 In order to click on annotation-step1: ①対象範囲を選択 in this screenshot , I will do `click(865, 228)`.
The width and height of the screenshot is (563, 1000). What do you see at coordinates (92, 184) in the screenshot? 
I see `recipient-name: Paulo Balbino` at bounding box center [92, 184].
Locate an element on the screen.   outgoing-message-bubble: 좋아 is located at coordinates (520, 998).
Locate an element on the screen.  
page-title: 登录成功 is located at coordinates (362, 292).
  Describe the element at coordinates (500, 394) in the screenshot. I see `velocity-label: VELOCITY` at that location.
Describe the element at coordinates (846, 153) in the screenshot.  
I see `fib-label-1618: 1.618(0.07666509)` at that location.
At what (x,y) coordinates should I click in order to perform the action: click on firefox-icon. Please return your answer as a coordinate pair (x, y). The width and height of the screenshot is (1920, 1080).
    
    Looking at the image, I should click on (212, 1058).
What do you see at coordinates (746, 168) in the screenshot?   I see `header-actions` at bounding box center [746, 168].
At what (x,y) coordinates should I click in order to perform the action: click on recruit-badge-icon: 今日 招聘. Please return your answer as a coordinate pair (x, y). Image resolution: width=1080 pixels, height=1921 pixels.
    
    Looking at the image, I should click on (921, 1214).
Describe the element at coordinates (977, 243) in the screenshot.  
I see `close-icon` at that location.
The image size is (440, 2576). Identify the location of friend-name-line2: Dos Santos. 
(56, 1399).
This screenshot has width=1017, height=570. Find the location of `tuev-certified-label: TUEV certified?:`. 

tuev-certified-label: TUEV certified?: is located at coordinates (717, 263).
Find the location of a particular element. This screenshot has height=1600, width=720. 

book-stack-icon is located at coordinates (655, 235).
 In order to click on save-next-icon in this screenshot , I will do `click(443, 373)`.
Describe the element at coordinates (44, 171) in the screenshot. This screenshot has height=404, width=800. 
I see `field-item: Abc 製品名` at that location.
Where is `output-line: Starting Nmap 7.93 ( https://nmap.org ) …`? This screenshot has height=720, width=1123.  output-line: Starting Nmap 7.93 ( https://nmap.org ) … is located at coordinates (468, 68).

- _What is required_
Render the lines above as a Markdown table with the columns Row and Line. Number each row and leave out the blank lines.

- _Exercise solution_
| Row | Line |
|---|---|
| 1 |  In order to click on annotation-step1: ①対象範囲を選択 in this screenshot , I will do `click(865, 228)`. |
| 2 | The width and height of the screenshot is (563, 1000). What do you see at coordinates (92, 184) in the screenshot?  |
| 3 | I see `recipient-name: Paulo Balbino` at bounding box center [92, 184]. |
| 4 | Locate an element on the screen.   outgoing-message-bubble: 좋아 is located at coordinates (520, 998). |
| 5 | Locate an element on the screen.   |
| 6 | page-title: 登录成功 is located at coordinates (362, 292). |
| 7 |   Describe the element at coordinates (500, 394) in the screenshot. I see `velocity-label: VELOCITY` at that location. |
| 8 | Describe the element at coordinates (846, 153) in the screenshot.   |
| 9 | I see `fib-label-1618: 1.618(0.07666509)` at that location. |
| 10 | At what (x,y) coordinates should I click in order to perform the action: click on firefox-icon. Please return your answer as a coordinate pair (x, y). The width and height of the screenshot is (1920, 1080). |
| 11 |     Looking at the image, I should click on (212, 1058). |
| 12 | What do you see at coordinates (746, 168) in the screenshot?   I see `header-actions` at bounding box center [746, 168]. |
| 13 | At what (x,y) coordinates should I click in order to perform the action: click on recruit-badge-icon: 今日 招聘. Please return your answer as a coordinate pair (x, y). Image resolution: width=1080 pixels, height=1921 pixels. |
| 14 |     Looking at the image, I should click on (921, 1214). |
| 15 | Describe the element at coordinates (977, 243) in the screenshot.   |
| 16 | I see `close-icon` at that location. |
| 17 | The image size is (440, 2576). Identify the location of friend-name-line2: Dos Santos.  |
| 18 | (56, 1399). |
| 19 | This screenshot has width=1017, height=570. Find the location of `tuev-certified-label: TUEV certified?:`.  |
| 20 | tuev-certified-label: TUEV certified?: is located at coordinates (717, 263). |
| 21 | Find the location of a particular element. This screenshot has height=1600, width=720.  |
| 22 | book-stack-icon is located at coordinates (655, 235). |
| 23 |  In order to click on save-next-icon in this screenshot , I will do `click(443, 373)`. |
| 24 | Describe the element at coordinates (44, 171) in the screenshot. This screenshot has height=404, width=800.  |
| 25 | I see `field-item: Abc 製品名` at that location. |
| 26 | Where is `output-line: Starting Nmap 7.93 ( https://nmap.org ) …`? This screenshot has height=720, width=1123.  output-line: Starting Nmap 7.93 ( https://nmap.org ) … is located at coordinates (468, 68). |